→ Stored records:
------

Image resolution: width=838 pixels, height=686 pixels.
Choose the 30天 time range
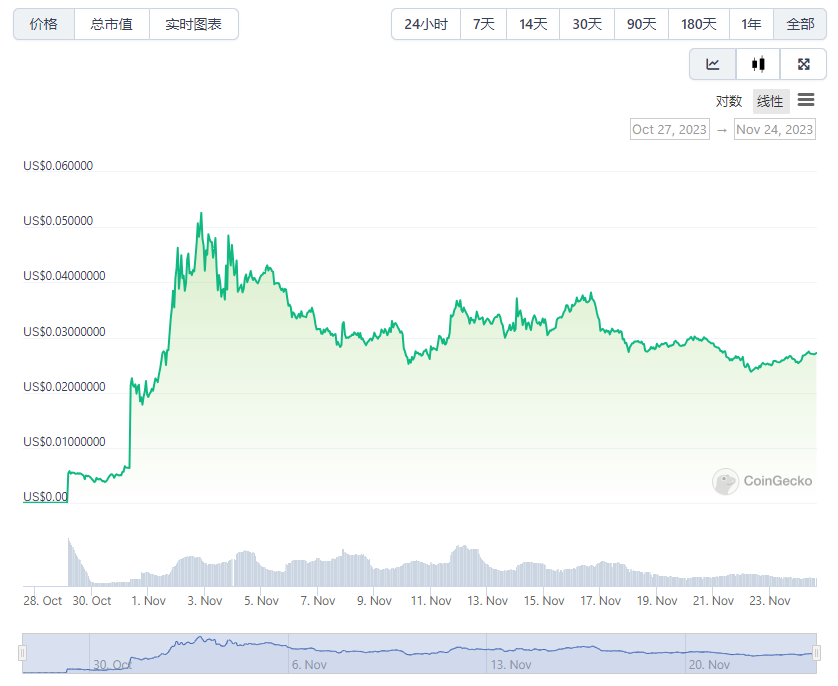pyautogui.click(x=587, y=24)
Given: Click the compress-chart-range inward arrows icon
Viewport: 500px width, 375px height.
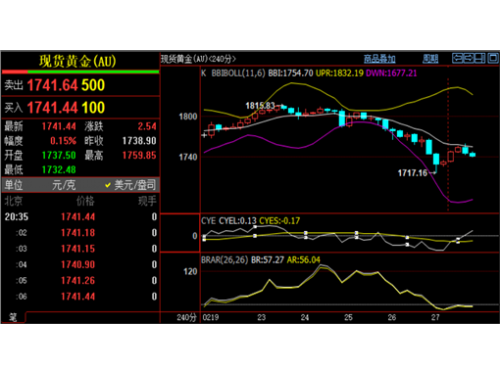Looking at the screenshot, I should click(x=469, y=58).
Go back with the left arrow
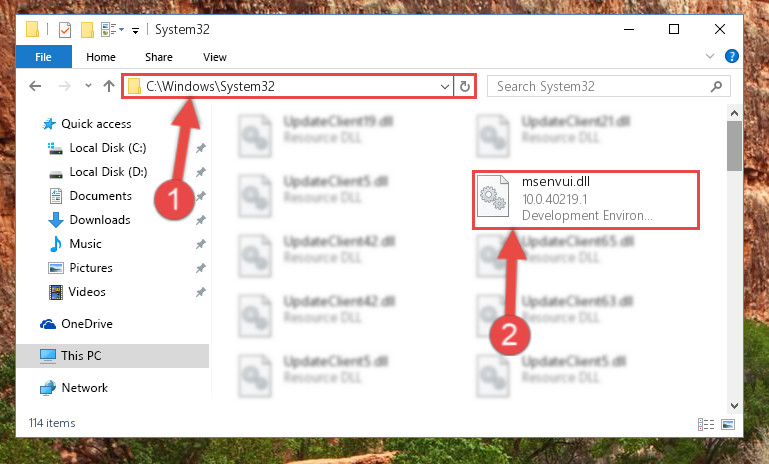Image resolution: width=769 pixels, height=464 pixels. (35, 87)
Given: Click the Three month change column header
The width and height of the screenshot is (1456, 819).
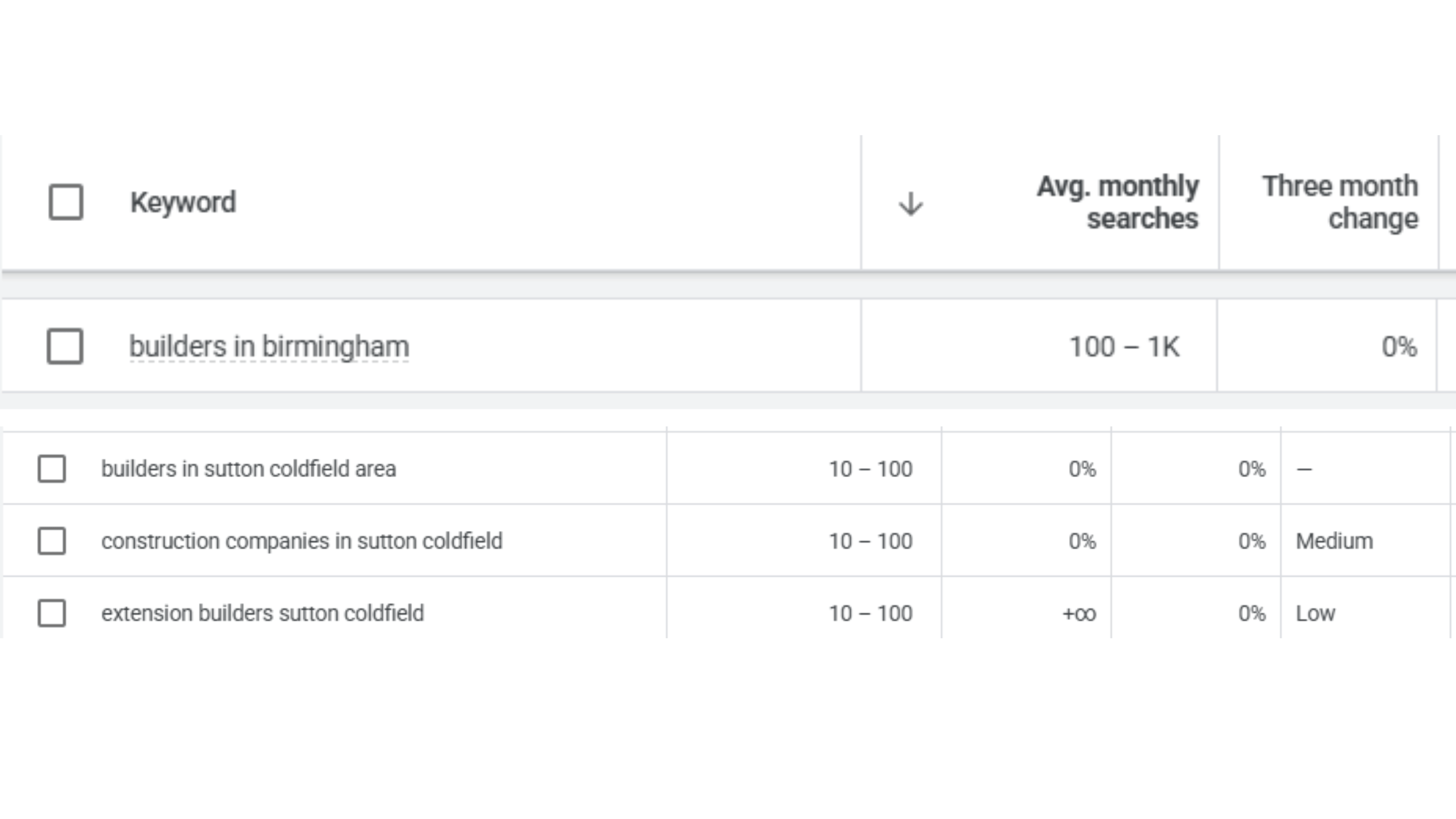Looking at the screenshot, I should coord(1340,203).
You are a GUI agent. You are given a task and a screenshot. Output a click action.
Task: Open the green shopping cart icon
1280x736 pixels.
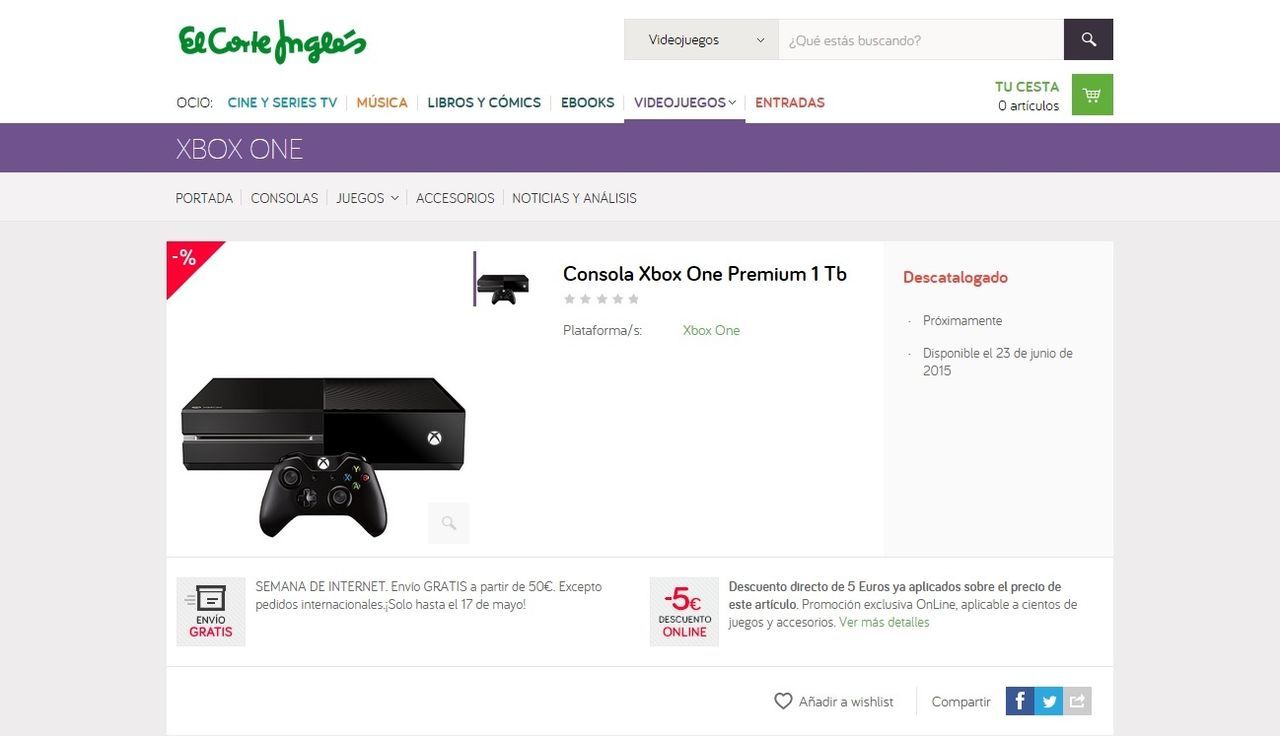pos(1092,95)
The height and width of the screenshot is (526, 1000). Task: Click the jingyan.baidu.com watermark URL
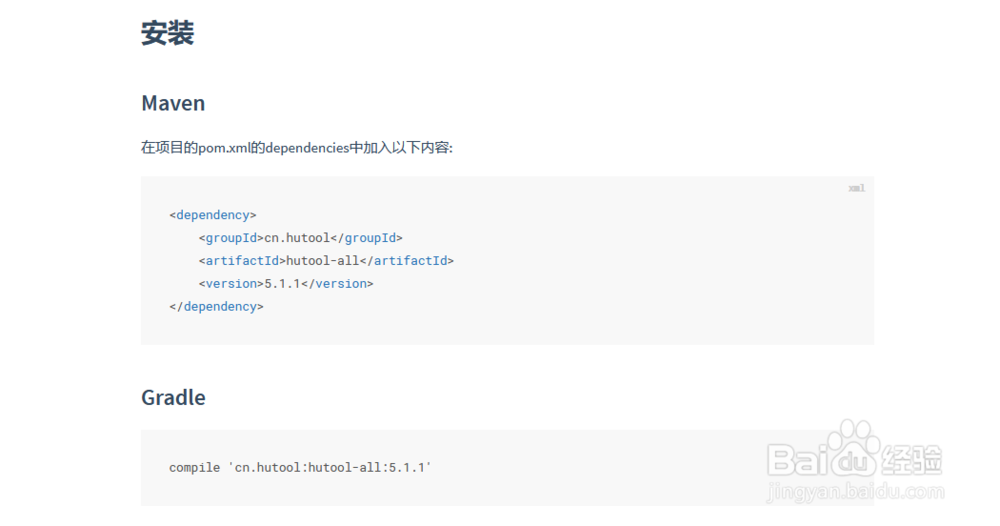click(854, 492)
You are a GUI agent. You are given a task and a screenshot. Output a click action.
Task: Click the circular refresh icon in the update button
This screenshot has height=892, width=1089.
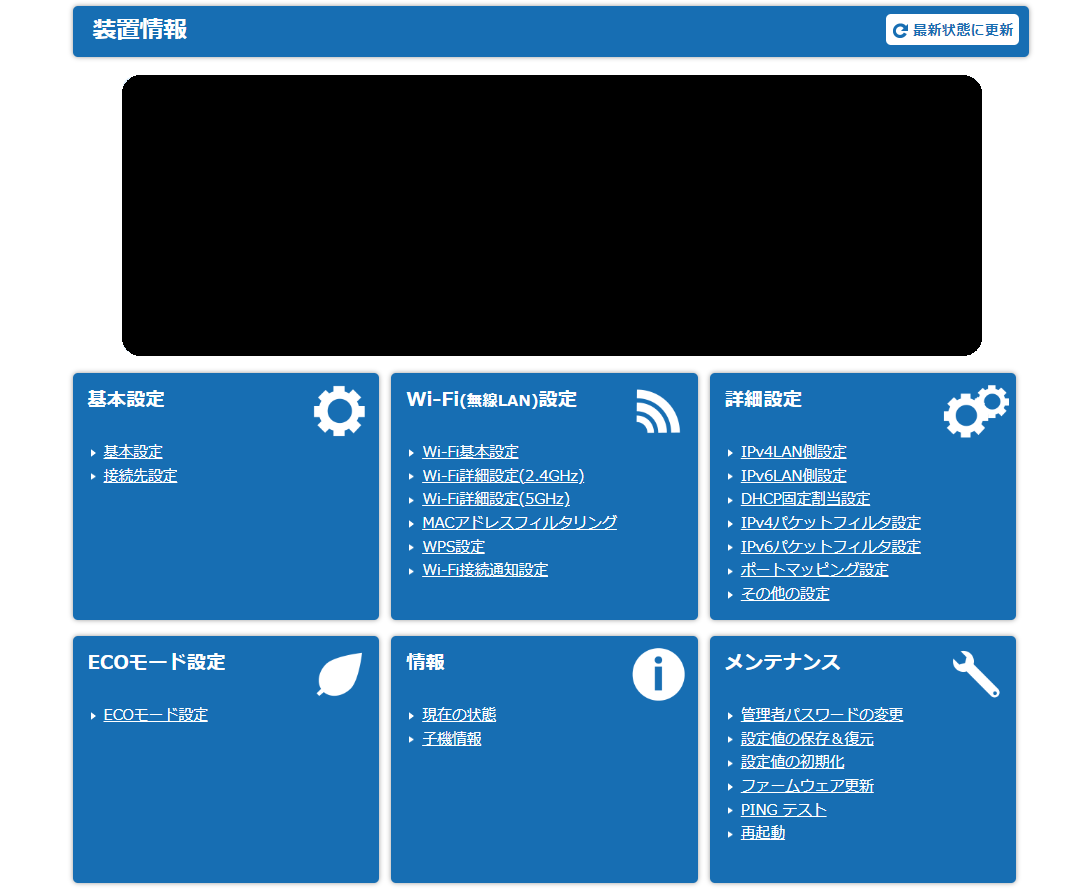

------

Return only the lines from the one that contains "Viewport: 500px width, 375px height." through the closing line of the data, inclusive, reproduced exactly and with every picture left out.

→ SOLUTION FOR THIS TASK:
Viewport: 500px width, 375px height.
Looking at the screenshot, I should click(x=469, y=58).
Go back with the left arrow
Image resolution: width=769 pixels, height=464 pixels. (35, 87)
Given: Click the Three month change column header
The width and height of the screenshot is (1456, 819).
Looking at the screenshot, I should coord(1340,203).
You are a GUI agent. You are given a task and a screenshot. Output a click action.
Task: Open the green shopping cart icon
1280x736 pixels.
pos(1092,95)
The height and width of the screenshot is (526, 1000). Task: Click the jingyan.baidu.com watermark URL
click(854, 492)
You are a GUI agent. You are given a task and a screenshot. Output a click action.
Task: Click the circular refresh icon in the update button
This screenshot has height=892, width=1089.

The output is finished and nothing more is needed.